* _EXERCISE REQUIREMENTS_
Say how many lines below have "folder" in them, giving the number alone.

* _AVAILABLE DATA_
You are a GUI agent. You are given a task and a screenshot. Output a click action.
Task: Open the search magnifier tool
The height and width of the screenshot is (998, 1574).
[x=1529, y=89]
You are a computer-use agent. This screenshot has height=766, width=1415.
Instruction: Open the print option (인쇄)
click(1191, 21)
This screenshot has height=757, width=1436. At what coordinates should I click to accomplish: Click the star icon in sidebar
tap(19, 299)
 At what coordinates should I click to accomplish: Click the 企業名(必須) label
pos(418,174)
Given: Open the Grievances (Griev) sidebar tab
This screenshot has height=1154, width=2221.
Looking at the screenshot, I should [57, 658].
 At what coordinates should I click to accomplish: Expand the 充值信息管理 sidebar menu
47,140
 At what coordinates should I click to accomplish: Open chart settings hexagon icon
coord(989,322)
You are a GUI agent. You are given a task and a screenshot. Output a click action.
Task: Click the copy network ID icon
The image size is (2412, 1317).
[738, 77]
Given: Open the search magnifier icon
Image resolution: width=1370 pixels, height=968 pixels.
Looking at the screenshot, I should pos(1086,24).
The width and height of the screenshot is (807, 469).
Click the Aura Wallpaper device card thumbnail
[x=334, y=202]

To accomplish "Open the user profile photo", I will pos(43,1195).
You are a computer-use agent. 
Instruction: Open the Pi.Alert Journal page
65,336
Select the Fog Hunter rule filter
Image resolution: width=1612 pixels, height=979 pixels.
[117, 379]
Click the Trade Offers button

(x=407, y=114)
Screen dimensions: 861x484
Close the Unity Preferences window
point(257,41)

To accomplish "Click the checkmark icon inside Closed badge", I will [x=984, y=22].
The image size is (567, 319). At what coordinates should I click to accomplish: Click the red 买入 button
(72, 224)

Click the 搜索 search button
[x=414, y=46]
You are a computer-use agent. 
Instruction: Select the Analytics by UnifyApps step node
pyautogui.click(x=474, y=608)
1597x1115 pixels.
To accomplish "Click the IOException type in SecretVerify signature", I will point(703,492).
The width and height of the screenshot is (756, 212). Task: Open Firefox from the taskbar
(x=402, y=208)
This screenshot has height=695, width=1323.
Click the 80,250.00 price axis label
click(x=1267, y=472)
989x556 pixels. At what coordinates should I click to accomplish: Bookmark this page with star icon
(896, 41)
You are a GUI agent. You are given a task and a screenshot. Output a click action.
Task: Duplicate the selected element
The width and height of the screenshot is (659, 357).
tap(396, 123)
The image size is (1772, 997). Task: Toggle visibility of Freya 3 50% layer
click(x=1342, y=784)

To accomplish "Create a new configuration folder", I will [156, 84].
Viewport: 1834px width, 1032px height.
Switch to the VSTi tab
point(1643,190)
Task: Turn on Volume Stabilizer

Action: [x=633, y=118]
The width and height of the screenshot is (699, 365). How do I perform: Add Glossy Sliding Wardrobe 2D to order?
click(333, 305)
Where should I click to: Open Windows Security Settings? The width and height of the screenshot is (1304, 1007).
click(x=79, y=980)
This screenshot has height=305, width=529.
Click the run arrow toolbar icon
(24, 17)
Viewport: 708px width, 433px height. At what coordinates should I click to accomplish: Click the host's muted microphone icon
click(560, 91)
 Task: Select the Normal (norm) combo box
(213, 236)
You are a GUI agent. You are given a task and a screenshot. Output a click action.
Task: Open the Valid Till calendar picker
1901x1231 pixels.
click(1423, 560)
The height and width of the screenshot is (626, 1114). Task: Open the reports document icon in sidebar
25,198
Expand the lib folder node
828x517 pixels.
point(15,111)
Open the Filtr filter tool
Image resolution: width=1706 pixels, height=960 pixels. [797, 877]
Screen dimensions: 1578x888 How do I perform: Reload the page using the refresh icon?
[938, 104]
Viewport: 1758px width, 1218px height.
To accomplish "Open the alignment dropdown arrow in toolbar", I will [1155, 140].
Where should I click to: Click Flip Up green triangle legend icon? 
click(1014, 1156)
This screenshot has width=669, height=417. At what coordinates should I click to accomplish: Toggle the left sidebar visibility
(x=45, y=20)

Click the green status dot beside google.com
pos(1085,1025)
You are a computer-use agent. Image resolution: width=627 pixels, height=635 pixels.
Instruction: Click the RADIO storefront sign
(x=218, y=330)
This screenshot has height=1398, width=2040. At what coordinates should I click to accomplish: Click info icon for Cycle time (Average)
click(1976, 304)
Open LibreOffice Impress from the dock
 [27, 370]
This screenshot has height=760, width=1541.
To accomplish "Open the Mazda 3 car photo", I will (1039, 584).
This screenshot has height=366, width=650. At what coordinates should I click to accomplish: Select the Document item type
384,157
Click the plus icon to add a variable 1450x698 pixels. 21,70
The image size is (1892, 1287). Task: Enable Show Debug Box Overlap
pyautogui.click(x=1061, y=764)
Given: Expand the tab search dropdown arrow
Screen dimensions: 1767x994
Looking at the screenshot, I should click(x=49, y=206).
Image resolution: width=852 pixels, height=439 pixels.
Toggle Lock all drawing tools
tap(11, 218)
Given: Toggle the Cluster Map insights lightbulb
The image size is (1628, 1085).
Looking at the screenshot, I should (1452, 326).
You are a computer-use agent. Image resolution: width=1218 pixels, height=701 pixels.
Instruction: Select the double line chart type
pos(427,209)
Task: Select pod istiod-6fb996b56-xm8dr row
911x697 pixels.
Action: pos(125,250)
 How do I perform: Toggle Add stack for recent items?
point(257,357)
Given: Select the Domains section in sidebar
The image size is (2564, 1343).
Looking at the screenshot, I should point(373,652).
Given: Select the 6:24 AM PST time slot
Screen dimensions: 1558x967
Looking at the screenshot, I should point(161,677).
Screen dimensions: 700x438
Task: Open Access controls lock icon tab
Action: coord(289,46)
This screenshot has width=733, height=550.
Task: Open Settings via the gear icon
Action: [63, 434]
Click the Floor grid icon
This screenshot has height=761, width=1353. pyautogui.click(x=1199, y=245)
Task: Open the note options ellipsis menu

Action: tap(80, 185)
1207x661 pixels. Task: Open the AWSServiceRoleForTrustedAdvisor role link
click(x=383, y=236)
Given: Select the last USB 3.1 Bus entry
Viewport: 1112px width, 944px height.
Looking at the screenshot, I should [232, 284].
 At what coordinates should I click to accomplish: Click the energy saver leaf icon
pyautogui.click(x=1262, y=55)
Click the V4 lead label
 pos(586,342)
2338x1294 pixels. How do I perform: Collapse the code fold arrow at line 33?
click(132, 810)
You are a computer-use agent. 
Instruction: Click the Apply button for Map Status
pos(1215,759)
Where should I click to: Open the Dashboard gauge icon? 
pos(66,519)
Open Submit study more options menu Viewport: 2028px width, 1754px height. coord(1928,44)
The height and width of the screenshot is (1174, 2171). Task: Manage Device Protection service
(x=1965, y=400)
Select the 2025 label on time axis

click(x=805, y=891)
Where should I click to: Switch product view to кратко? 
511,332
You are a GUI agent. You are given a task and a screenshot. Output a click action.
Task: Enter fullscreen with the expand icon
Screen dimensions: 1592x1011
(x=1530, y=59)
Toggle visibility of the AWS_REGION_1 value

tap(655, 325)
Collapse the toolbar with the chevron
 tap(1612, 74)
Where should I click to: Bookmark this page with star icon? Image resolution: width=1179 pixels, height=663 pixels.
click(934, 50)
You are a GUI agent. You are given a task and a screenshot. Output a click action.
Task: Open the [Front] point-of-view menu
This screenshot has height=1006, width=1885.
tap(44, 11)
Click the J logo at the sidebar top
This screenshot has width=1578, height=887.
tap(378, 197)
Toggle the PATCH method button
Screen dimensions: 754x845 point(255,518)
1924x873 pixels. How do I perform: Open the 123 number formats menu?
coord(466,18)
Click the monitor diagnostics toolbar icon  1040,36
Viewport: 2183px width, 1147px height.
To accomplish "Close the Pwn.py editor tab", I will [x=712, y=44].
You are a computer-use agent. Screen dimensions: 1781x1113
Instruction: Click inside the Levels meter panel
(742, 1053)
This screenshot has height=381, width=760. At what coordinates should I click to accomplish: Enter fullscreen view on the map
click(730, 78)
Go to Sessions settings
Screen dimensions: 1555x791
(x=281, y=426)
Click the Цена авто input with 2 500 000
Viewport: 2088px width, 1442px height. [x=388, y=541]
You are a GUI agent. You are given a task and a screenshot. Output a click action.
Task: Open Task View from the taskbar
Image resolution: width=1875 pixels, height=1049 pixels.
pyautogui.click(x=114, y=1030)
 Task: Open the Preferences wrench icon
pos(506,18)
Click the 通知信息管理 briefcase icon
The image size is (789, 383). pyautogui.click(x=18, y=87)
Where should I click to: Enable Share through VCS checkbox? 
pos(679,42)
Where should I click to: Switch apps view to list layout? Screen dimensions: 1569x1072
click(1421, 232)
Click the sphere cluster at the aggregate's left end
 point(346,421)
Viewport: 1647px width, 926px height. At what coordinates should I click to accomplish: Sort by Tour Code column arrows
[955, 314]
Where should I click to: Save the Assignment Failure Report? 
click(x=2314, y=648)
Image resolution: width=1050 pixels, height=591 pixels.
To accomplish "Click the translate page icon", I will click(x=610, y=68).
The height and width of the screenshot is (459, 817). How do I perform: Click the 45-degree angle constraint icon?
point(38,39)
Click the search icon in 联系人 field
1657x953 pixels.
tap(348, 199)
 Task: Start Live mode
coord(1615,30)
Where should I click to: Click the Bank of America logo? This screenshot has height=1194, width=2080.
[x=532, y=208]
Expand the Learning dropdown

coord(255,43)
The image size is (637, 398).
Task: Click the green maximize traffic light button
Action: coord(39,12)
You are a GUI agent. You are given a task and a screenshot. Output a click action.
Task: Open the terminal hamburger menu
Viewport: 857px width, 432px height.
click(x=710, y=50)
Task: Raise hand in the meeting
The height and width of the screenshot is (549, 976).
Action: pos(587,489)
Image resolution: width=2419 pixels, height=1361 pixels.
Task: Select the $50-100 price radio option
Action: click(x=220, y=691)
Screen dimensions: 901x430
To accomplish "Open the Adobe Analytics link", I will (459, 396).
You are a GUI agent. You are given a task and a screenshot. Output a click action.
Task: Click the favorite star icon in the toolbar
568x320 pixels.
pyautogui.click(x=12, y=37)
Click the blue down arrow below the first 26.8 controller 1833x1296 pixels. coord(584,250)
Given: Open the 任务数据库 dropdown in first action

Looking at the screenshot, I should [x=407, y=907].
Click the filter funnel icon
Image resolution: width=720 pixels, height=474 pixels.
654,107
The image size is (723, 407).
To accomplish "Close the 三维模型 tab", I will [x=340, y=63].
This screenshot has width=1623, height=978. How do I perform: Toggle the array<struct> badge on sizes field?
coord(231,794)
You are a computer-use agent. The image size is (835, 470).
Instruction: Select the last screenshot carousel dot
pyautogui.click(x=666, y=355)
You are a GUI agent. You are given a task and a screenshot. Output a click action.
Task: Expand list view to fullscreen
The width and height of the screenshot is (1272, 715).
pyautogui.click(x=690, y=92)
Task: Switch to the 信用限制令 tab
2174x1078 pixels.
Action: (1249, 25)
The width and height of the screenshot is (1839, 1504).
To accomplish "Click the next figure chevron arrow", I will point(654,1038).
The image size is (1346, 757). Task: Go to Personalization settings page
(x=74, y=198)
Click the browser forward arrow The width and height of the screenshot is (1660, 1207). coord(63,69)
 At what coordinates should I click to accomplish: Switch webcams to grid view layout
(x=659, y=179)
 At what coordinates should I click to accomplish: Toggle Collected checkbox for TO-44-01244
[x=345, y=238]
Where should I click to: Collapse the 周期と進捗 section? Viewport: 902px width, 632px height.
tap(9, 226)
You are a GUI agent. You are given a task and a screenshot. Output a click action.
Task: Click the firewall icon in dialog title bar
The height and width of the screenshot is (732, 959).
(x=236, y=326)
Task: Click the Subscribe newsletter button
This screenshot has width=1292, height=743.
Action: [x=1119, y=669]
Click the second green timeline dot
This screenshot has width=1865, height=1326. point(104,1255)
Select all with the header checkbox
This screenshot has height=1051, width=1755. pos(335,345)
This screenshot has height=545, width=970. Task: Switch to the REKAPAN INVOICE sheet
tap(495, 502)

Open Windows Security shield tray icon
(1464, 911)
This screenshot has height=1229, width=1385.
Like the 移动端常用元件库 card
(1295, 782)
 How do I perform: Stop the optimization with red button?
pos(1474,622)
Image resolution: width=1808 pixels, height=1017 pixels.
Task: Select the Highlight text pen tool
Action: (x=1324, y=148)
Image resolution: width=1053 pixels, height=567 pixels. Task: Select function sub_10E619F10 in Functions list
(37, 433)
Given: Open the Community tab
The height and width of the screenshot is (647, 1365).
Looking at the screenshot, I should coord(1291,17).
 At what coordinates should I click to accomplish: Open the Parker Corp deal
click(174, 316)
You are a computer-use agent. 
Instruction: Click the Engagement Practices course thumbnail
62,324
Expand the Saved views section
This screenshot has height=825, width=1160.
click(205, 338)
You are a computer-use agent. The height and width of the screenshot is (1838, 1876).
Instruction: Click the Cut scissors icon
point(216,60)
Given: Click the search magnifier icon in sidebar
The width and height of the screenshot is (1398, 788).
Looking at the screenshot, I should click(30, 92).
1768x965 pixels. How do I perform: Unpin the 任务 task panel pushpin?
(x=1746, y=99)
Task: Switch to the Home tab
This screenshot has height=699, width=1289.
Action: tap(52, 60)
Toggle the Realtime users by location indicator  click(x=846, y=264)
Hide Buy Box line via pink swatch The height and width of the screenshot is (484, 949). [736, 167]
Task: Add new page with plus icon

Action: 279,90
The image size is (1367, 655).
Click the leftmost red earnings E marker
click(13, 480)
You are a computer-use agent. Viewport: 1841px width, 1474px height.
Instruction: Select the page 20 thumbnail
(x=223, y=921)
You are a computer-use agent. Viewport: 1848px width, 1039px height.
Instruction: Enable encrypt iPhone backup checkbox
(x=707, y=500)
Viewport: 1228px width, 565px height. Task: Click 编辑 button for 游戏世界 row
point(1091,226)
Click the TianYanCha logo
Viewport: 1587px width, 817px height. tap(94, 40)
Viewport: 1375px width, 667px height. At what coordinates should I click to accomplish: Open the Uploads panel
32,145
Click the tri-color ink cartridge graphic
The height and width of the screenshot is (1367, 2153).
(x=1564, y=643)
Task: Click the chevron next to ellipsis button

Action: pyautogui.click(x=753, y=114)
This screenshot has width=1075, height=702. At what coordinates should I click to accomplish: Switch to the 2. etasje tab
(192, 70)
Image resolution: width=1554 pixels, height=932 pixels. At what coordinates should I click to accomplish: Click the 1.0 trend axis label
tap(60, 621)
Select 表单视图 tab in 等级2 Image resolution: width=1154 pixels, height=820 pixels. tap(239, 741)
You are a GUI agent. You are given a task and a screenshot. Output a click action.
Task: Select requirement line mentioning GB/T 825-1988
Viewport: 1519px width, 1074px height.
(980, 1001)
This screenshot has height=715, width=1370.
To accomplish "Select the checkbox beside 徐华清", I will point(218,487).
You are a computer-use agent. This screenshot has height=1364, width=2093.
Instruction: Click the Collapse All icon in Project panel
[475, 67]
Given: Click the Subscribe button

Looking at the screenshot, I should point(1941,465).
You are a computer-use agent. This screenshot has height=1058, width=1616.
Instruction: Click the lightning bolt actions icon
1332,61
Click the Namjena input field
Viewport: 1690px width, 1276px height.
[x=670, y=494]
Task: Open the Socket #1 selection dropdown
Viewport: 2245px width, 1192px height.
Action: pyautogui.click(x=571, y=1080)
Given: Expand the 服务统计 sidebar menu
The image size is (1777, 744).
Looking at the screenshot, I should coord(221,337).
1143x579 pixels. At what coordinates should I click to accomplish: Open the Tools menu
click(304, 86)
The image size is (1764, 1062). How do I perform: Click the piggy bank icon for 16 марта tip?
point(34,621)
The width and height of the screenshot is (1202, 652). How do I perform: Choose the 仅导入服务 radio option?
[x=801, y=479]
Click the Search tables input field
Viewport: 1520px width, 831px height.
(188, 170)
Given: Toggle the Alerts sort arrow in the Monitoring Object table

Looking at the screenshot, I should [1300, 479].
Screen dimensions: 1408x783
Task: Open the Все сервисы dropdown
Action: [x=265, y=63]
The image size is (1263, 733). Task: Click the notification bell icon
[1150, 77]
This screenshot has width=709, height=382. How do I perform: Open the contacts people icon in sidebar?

* _RESULT_
2